Sept saisons

Roman graphique de Ville Ranta.

Dans le village très septentrional d’Oulu, en Finlande, la vie se déroule au rythme des saisons. Ici, on dit qu’il y en a sept tant le temps varie au fil des mois. Hans Nyman est candidat au poste de doyen des pasteurs. Alors que la rigueur luthérienne pèse déjà sur les habitants, un nouveau pasteur prêche le piétisme, courant luthérien qui se réclame d’une plus grande foi personnelle et d’une plus grande moralité, souvent au détriment de la connaissance. « Il prêche contre l’éducation et le savoir ! D’après lui, l’inculture est une vertu chrétienne ! » (p. 102)

La jeune Maria Piponius, revenue de trois ans de voyage avec sa sœur et son beau-frère, est sensible à ce mouvement tandis qu’Hans, bien qu’habité de bonnes intentions et de nobles ambitions, ne peut s’empêcher de trousser sa servante chaque nuit dans la cuisine. Au village, les langues vont bon train et l’on se moque de ce pasteur dévoyé.
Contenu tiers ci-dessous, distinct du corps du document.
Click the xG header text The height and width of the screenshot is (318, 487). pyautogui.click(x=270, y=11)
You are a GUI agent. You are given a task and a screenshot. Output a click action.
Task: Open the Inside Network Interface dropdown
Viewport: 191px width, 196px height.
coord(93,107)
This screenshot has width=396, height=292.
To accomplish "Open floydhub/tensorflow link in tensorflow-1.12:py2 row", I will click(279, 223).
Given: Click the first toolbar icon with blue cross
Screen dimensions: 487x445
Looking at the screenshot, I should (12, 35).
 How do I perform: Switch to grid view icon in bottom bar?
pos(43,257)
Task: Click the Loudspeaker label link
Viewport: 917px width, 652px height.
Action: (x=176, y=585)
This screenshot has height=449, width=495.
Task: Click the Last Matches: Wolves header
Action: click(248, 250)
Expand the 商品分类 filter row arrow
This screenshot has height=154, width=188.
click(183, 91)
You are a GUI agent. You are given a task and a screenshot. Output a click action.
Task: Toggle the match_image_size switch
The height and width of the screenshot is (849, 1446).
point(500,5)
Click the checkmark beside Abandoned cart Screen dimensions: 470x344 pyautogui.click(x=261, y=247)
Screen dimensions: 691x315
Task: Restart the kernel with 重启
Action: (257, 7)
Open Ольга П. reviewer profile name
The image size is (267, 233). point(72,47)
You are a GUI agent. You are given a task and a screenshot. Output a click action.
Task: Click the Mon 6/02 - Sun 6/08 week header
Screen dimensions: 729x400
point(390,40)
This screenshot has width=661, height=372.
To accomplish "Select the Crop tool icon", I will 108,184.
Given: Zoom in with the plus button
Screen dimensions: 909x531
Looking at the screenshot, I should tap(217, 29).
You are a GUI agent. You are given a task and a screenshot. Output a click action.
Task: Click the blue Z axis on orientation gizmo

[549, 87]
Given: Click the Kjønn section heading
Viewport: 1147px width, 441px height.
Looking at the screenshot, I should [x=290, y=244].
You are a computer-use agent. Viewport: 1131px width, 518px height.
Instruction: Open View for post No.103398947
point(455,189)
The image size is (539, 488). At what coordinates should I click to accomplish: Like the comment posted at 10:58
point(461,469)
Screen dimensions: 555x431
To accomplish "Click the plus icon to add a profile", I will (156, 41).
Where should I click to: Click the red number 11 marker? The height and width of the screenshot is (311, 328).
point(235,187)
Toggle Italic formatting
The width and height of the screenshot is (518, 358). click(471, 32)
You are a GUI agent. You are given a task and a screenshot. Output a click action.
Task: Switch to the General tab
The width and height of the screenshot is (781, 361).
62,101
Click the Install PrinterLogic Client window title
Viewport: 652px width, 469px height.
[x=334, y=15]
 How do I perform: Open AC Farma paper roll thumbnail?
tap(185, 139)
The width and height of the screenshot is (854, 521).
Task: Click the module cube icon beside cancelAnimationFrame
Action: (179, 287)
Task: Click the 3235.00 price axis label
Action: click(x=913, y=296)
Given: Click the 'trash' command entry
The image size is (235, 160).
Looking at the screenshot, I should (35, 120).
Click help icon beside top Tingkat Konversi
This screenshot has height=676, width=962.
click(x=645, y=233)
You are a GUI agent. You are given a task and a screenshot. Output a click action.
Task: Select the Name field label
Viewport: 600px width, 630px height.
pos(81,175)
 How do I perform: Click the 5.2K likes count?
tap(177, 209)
Alors que l’ancienne domination russe se fait encore sentir, les hommes et les femmes d’Oulu tentent d’avancer vers le XXe siècle, au sein d’une Finlande qui se découvre une identité propre.

Je suis toujours en quête de beaux romans graphiques et de nouvelles expressions en bande dessinée. C’est avec un immense plaisir que j’ai parcouru les très belles pages de l’œuvre de Ville Ranta. Le dessin, composé d’aquarelles griffonnées, est extraordinaire dynamique et vivant. Les visages et les corps des personnages ne sont pas beaux, mais les paysages, les marines et les scènes de foule sont à couper le souffle. Ville Ranta est un aquarelliste qui a compris que le détail n’est pas important quand l’ensemble est cohérent. Entre douceur et sensualité, les images présentent des êtres en proie au doute sous des cieux dont les nuances sont extrêmement fidèles à la nature.

Il y a sept saisons, car le temps est, comme les hommes, intrinsèquement composite. Tenter de réduire l’un ou l’autre à une seule déclinaison ne peut que faire perdre du sens et amoindrir la réalité. Dans la vision luthérienne, l’homme n’est que pécheur, mais la nature l’a voulu gourmand, curieux et sensuel. Ville Ranta dépeint de nombreux désirs refoulés et cachés qui explosent dans des pulsions parfois condamnables, mais impossibles à contenir.

Sans porter de jugement, l’œuvre présente une certaine société finlandaise, à la fois géographiquement isolée et intellectuellement enclavée dans des dogmes stricts et archaïques. « Que dit donc la Bible ? / Que si la femme veut augmenter son savoir, c’est à son mari qu’elle doit d’adresser. » (p. 34) Mais il ne s’agit pas uniquement de religion : il y a toute une morale à l’œuvre qui voudrait tenir les êtres dans sa main et balayer toute velléité d’indépendance. À Oulu, certains jours ne voient jamais la nuit et certaines nuits ne voient jamais le jour, mais il était tant que l’obscurantisme recule.